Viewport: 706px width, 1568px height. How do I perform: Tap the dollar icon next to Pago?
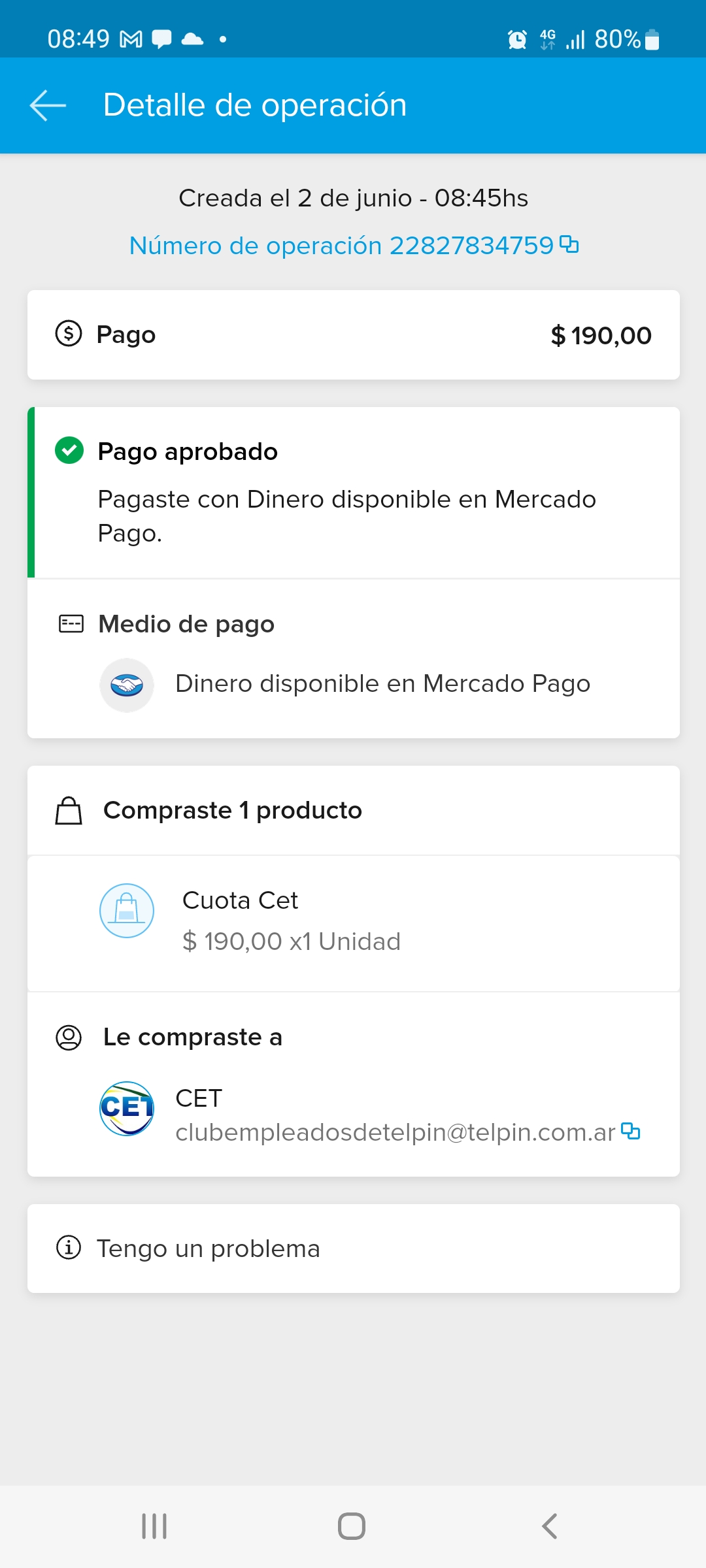pyautogui.click(x=69, y=334)
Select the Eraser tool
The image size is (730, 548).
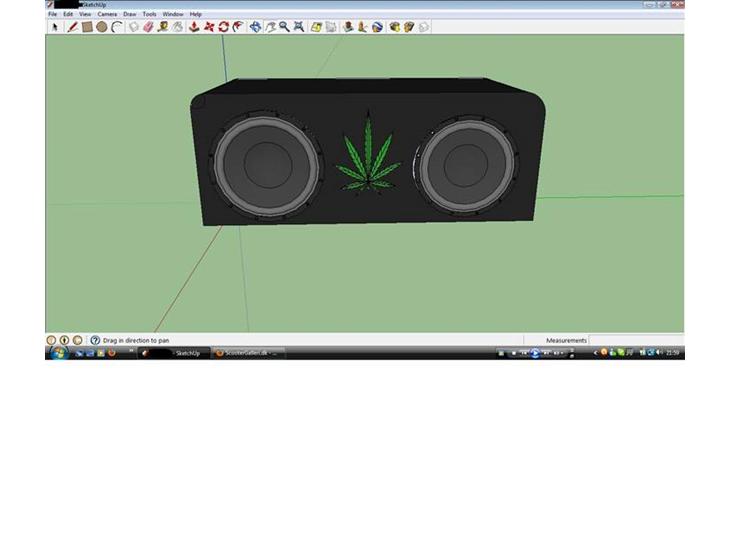(x=148, y=27)
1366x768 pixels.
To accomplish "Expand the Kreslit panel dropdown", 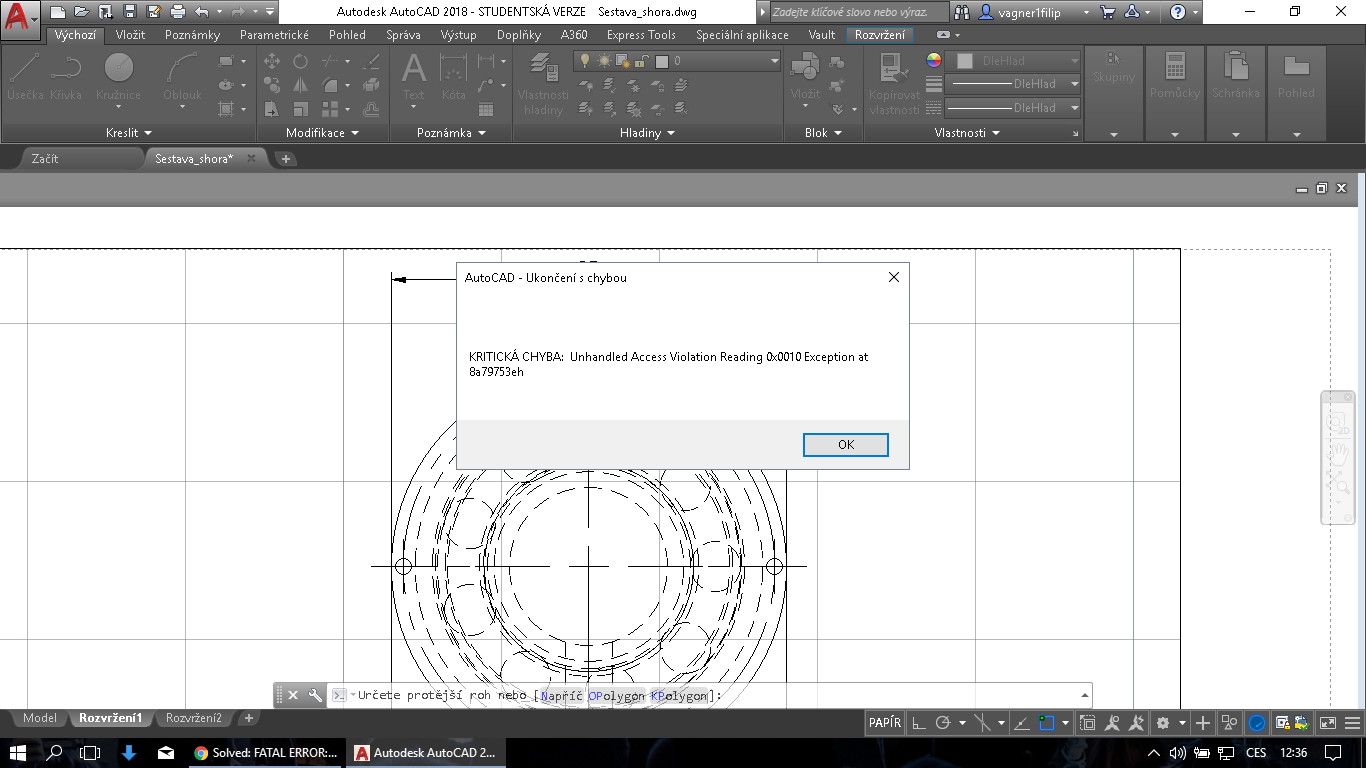I will 129,133.
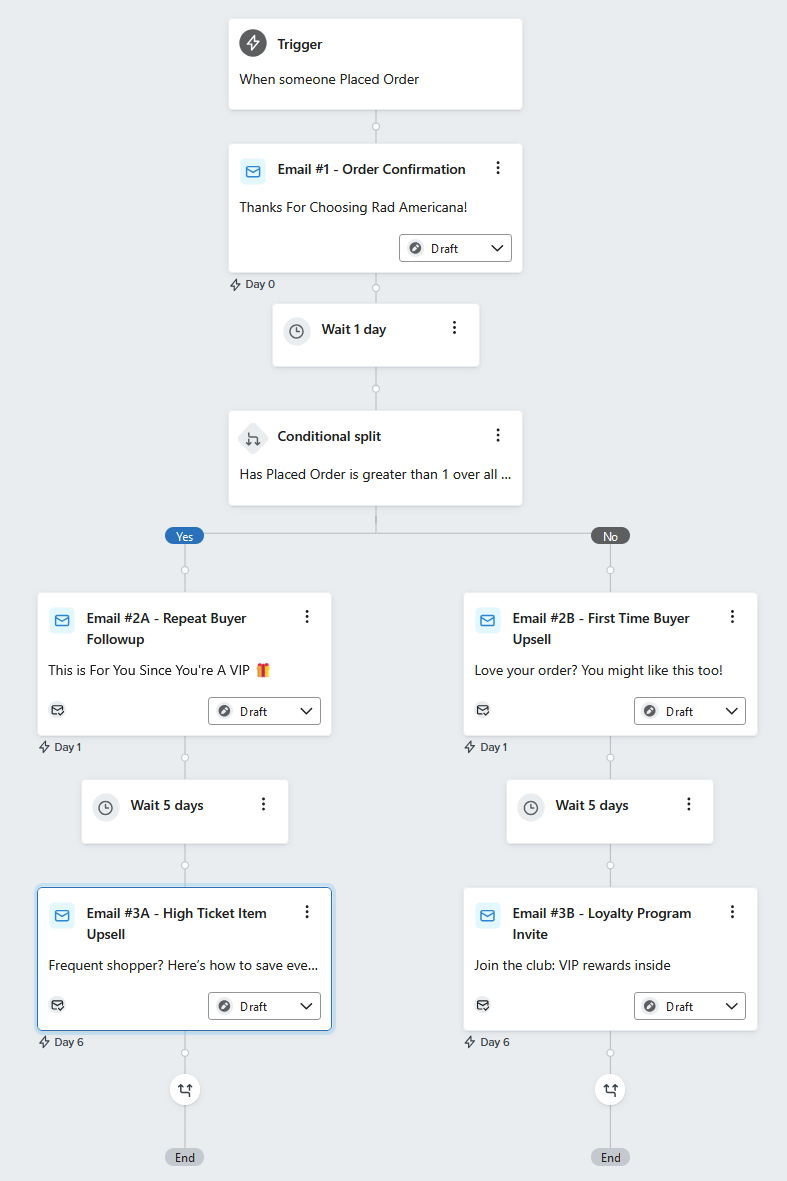Click the clock icon on left Wait 5 days
787x1181 pixels.
coord(106,807)
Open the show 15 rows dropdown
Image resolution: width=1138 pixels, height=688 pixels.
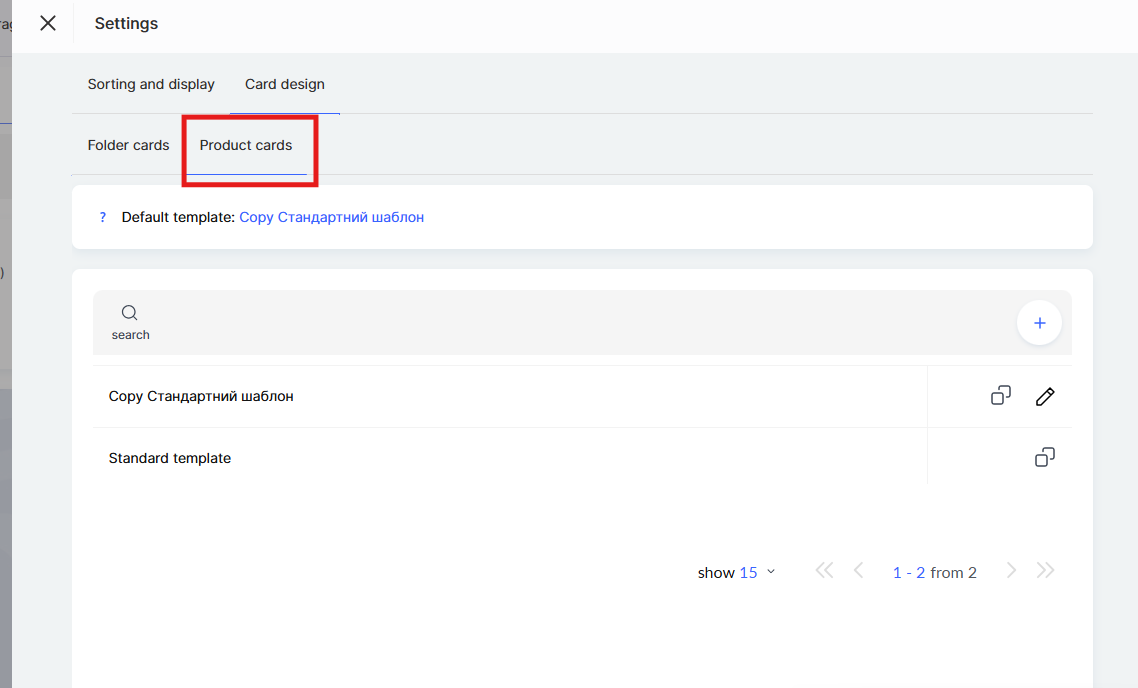click(737, 573)
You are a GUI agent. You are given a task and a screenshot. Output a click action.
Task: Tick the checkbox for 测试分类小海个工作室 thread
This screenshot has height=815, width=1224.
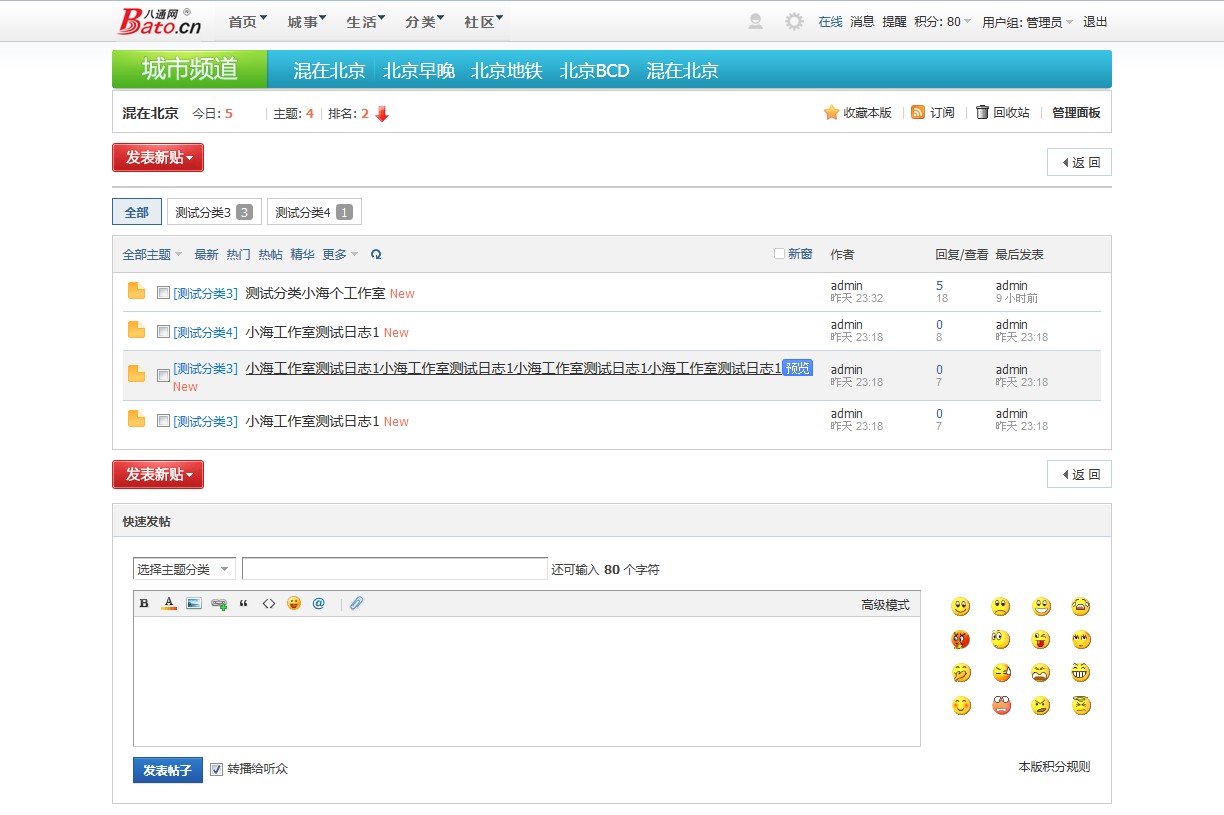[x=164, y=293]
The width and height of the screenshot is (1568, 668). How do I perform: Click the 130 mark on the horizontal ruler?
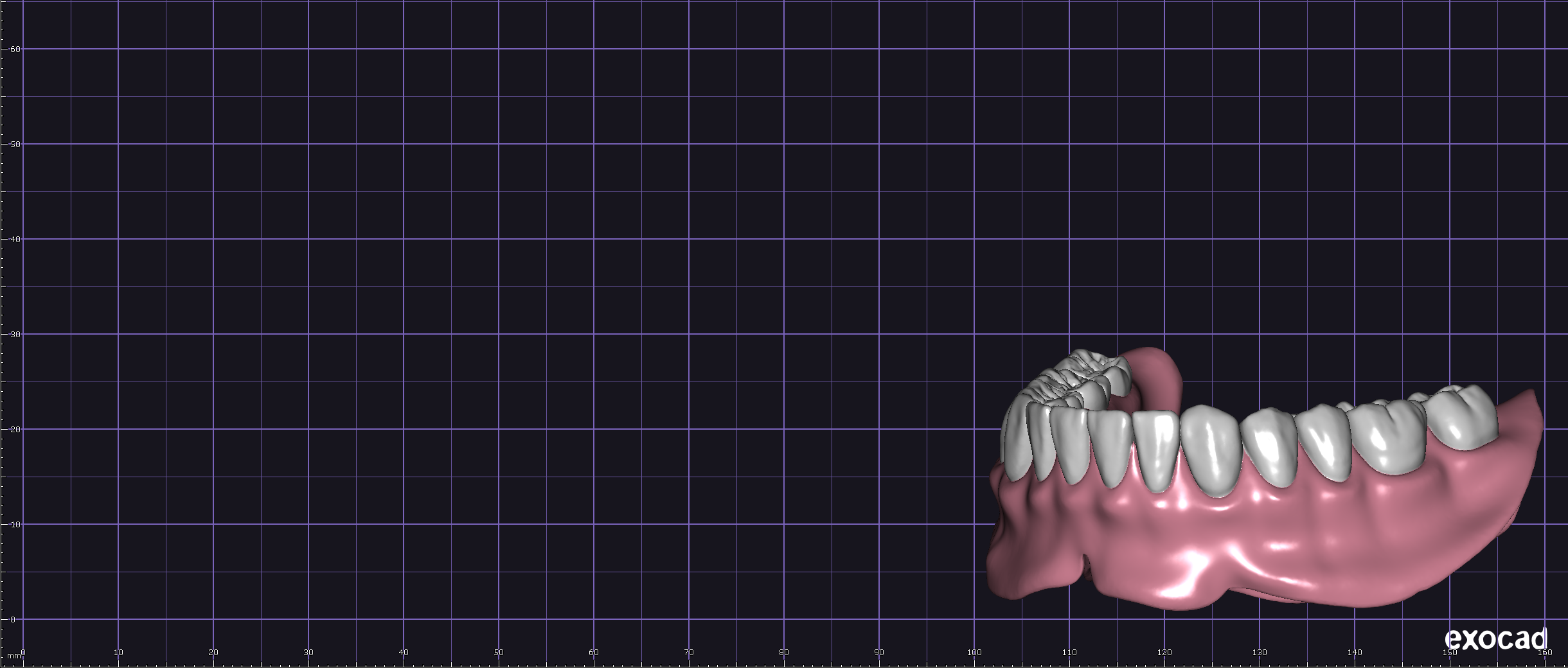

^^^^

Exercise prompt |
In the entries above, find the line containing "This screenshot has height=815, width=1224.". Transcribe it and every later line to the end, exactly, and leave out the pictures.

Output below |
This screenshot has height=815, width=1224.
[x=164, y=293]
The width and height of the screenshot is (1568, 668). How do I perform: Click the 130 mark on the horizontal ruler?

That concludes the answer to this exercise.